Clarithromycin, oral

  • 7.5 mg/kg/dose twice daily (maximum = 250 mg/dose) for 10 days

Antibiotic resistance

There's never been a report of a clinical isolate of group A strep bacteria that's resistant to penicillin. However, resistance to azithromycin, clarithromycin, and clindamycin can occur and varies geographically and temporally.

Complications

Rarely, complications can occur after scarlet fever.

Suppurative complications

Suppurative complications result from local or hematogenous spread of the organism. They can include:

  • Cervical lymphadenitis
  • Peritonsillar abscesses
  • Retropharyngeal abscess
  • Otitis media
  • Invasive group A strep disease

Nonsuppurative sequelae

When occurring with group A strep pharyngitis, nonsuppurative sequelae of scarlet fever include:

Post-streptococcal glomerulonephritis can also occur after scarlet fever associated with group A strep skin infections.

These complications occur after the original infection resolves and involve sites distant from the initial group A strep infection site.
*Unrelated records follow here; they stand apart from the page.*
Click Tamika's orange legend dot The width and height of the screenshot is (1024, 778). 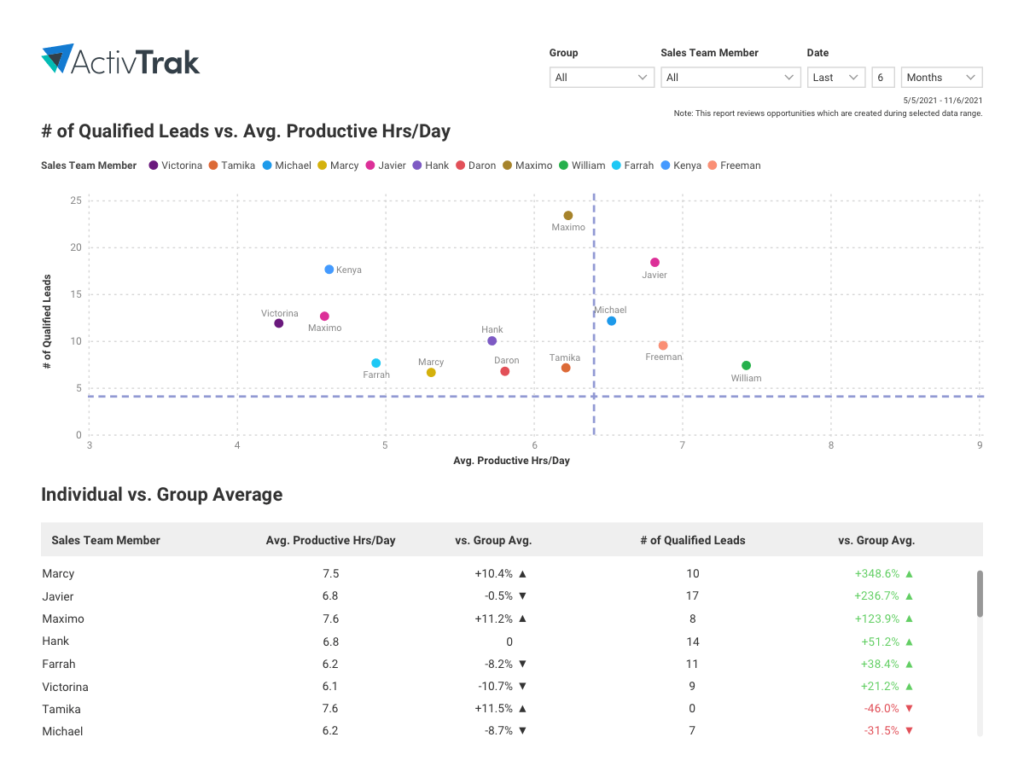coord(213,165)

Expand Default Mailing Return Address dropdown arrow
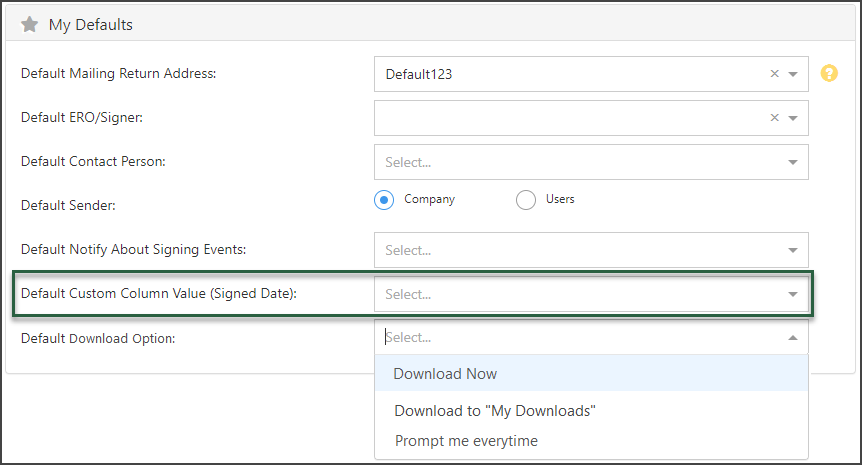[793, 74]
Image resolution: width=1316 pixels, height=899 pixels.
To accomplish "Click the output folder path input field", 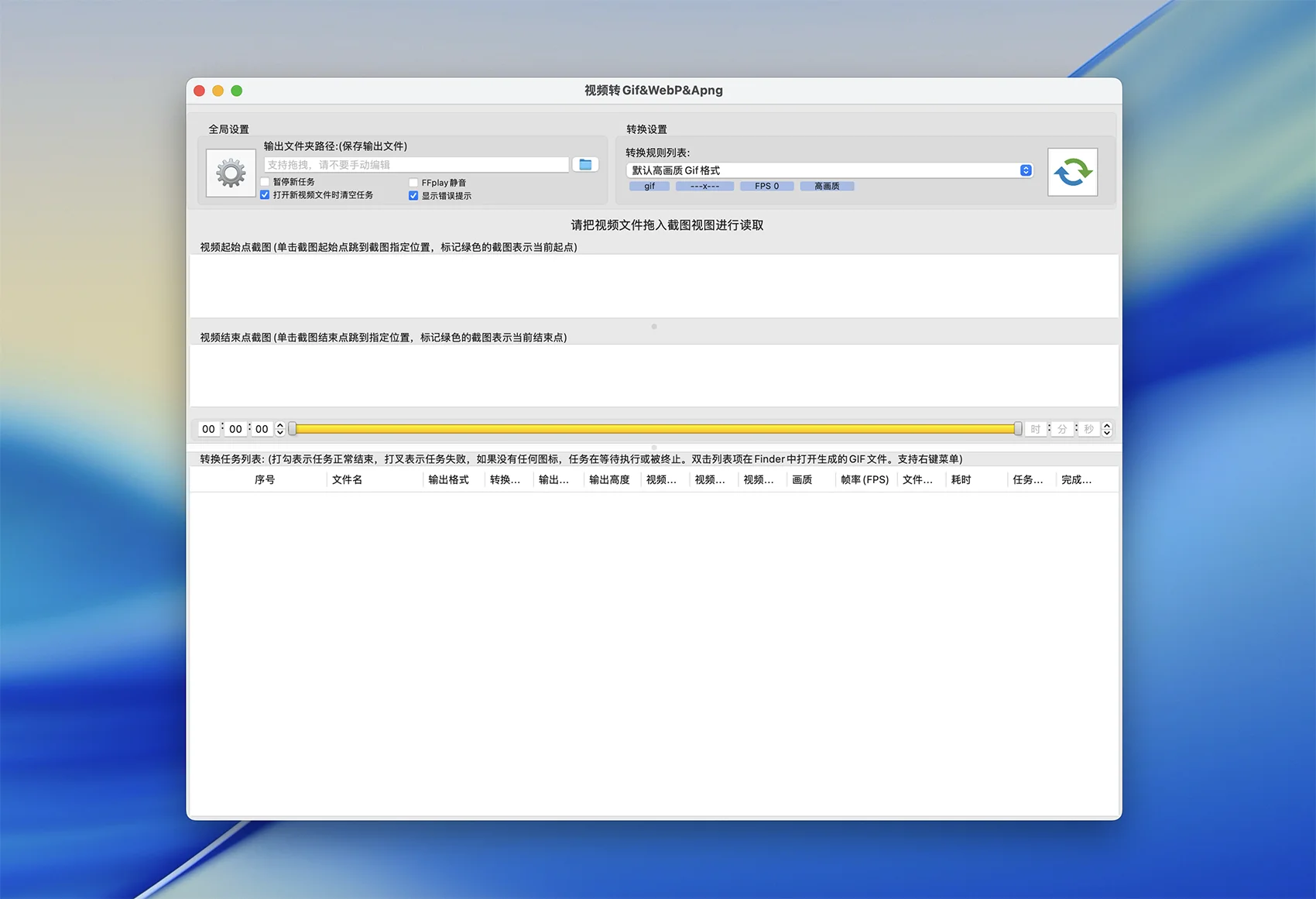I will point(416,165).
They're thought to be the result of the immune response and not of direct group A strep infection.

Prevention

Hand hygiene

Good hand hygiene and respiratory etiquette can reduce the spread of group A strep bacteria.

Antibiotic treatment

After at least 12 hours of treatment with an appropriate antibiotic, someone's ability to transmit group A strep bacteria is reduced.

People with scarlet fever should stay home from work, school, or daycare until both of the following are met:

  • They are afebrile
  • It's been at least 12–24 hours after starting appropriate antibiotic therapyA
  1. Per the American Academy of Pediatrics Red Book 2024–2027, children with group A strep infections should not return to school or a childcare setting until well appearing and at least 12 hours after beginning appropriate antibiotic therapy. In certain scenarios, such as an infection in a healthcare worker or in a group A strep outbreak setting, staying home for at least 24 hours after beginning appropriate antibiotics should be considered.